> [What the exercise asks]:
Rewrite everything from "The width and" down to "Action: pos(761,488)", replacing "teal" with "green" and changing nothing else. Leave the pictures out of your answer.

> [Provided records]:
☆ ☆ ☆ ☆ ☆ ☆ ☆

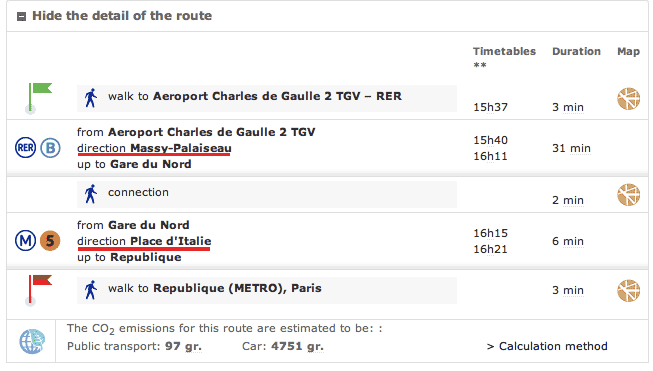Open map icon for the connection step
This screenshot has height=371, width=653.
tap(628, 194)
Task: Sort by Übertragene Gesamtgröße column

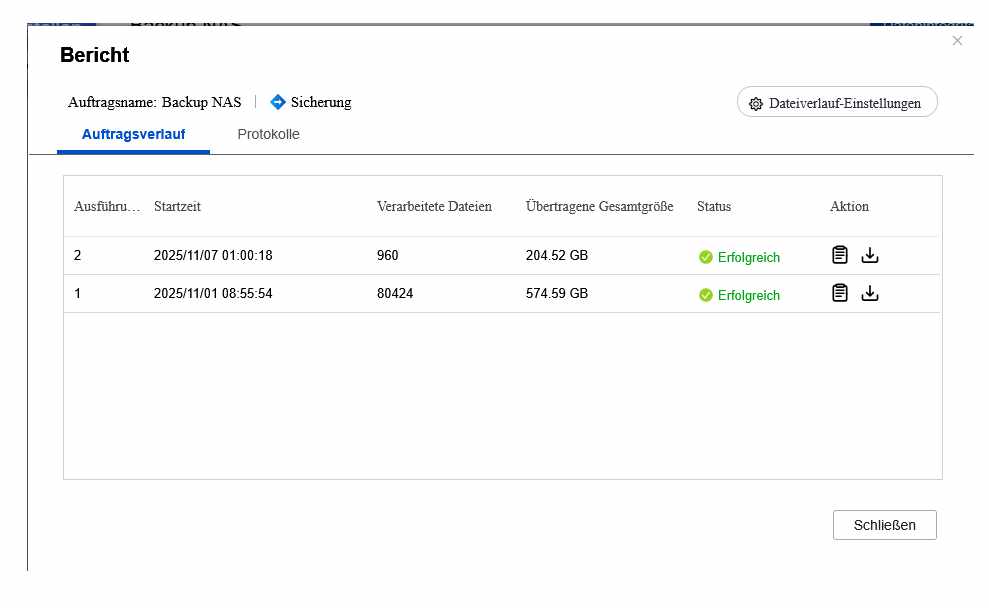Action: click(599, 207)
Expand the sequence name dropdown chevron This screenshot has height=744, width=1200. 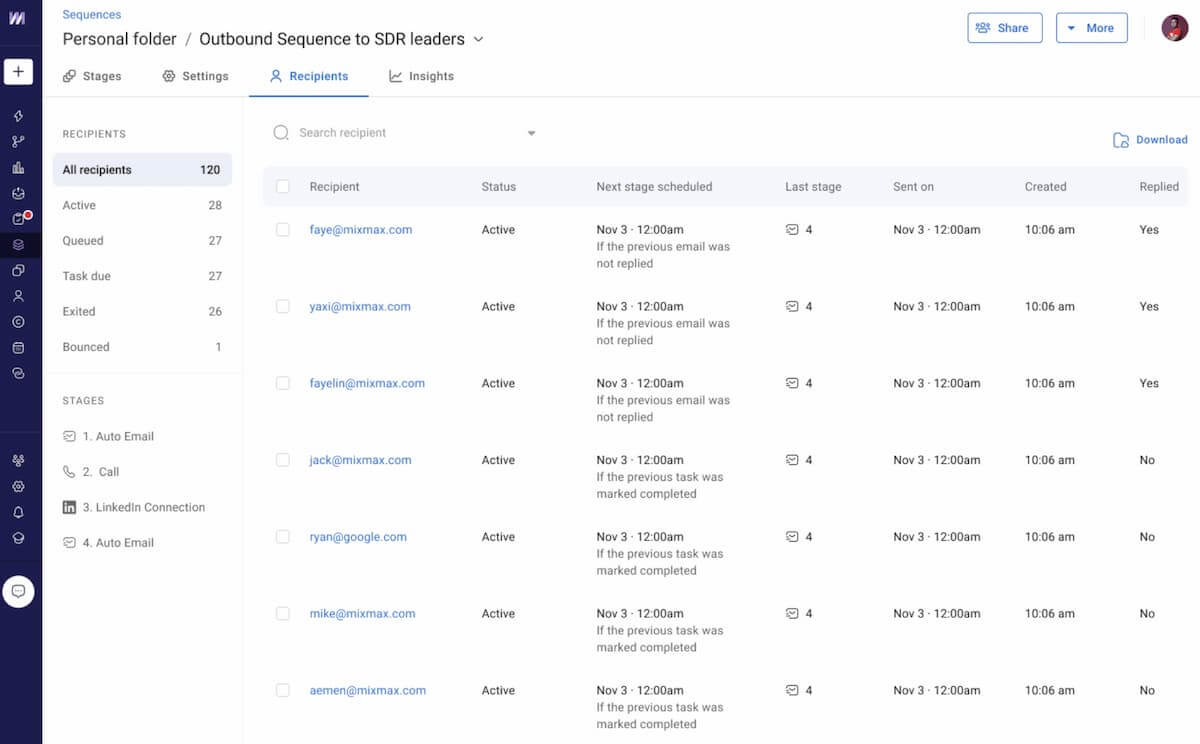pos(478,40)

☆ ☆ ☆ ☆ ☆ ☆ ☆

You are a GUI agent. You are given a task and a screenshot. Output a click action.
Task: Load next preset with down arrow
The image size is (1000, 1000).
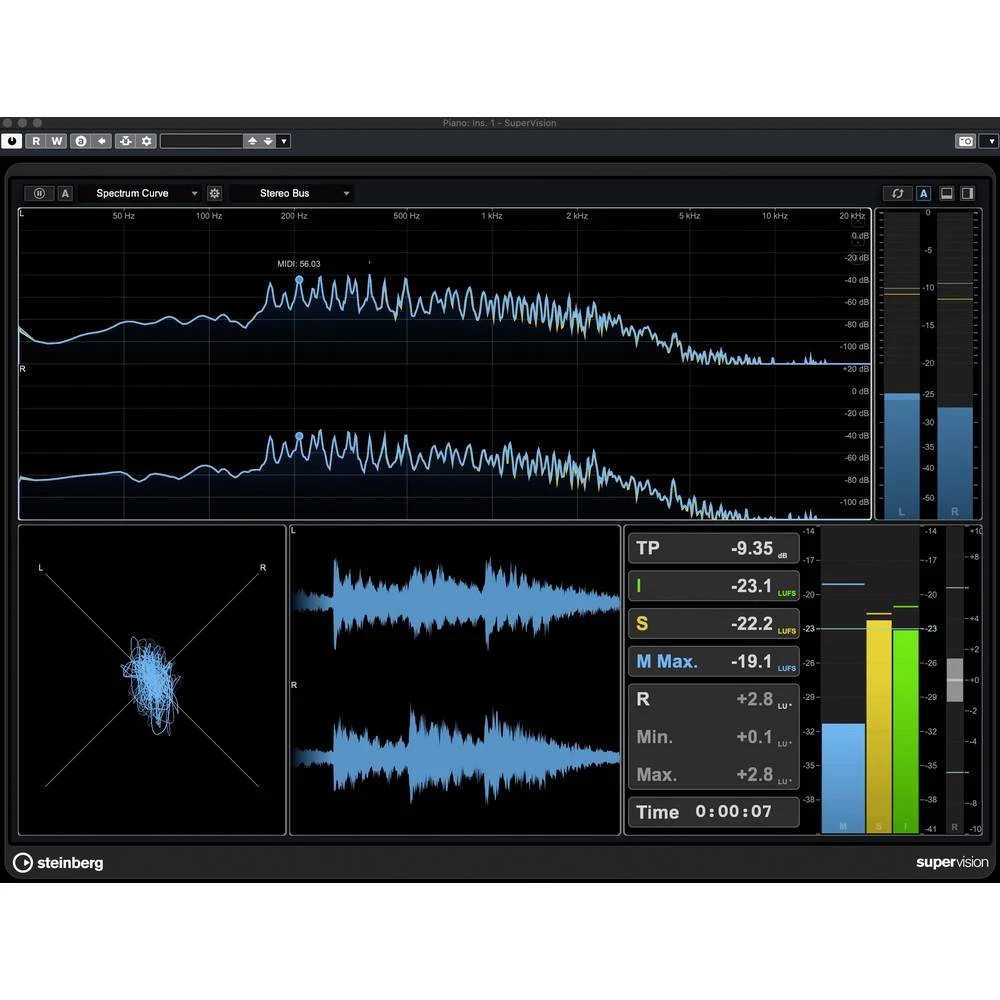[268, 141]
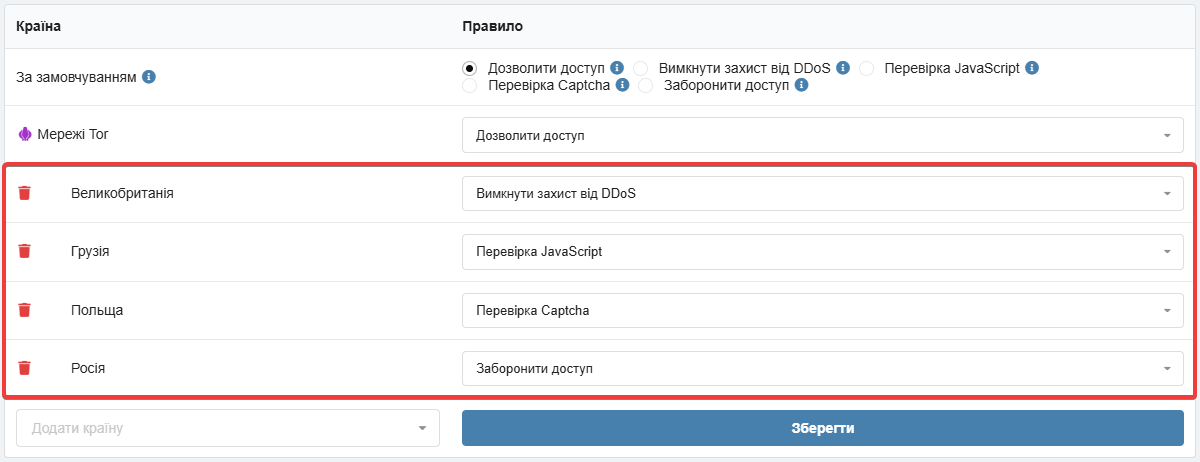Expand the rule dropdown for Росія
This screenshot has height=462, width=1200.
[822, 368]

☆ ☆ ☆ ☆ ☆ ☆ ☆

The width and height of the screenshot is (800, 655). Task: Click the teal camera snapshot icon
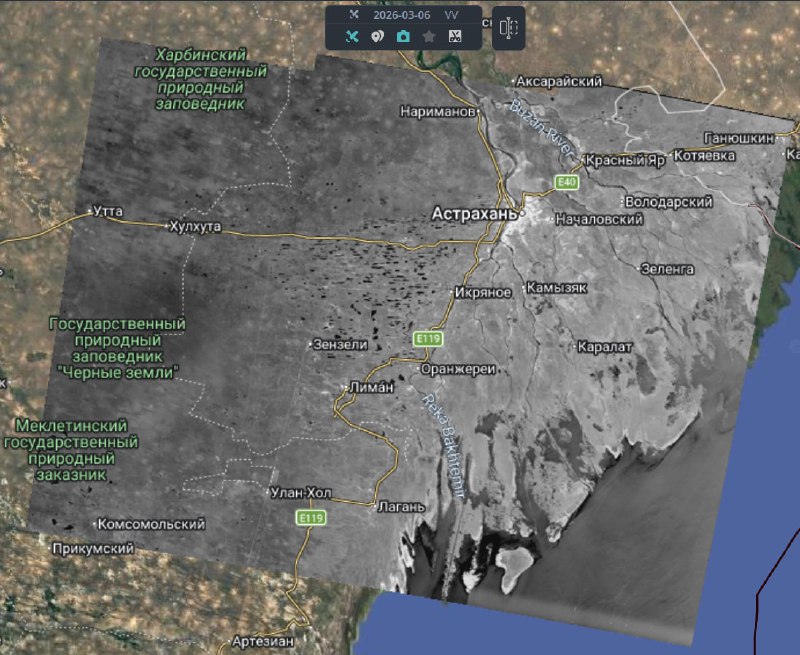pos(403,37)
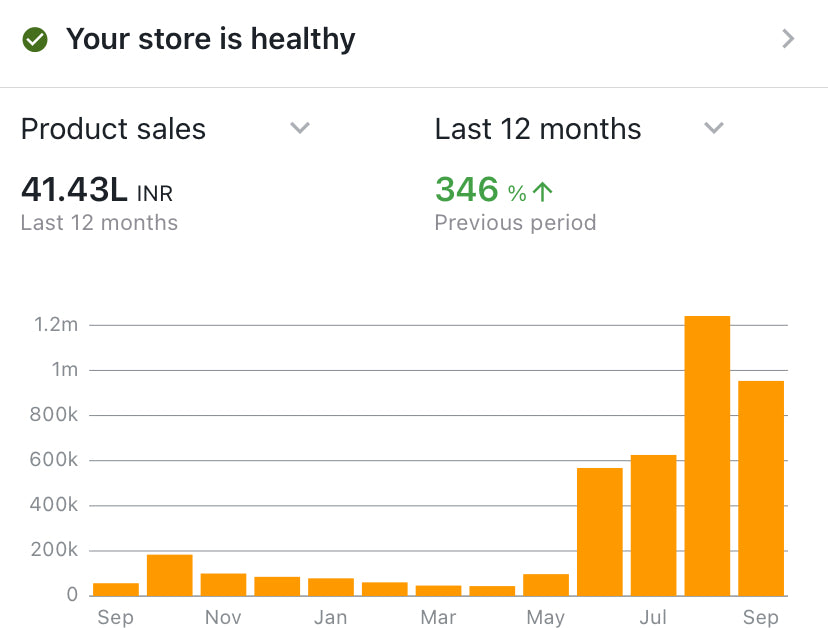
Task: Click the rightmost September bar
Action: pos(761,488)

☆ ☆ ☆ ☆ ☆ ☆ ☆

> [Output]:
The width and height of the screenshot is (800, 655). Task: Click the green camera snapshot icon
pos(403,37)
Task: Click the rightmost September bar
Action: pos(761,488)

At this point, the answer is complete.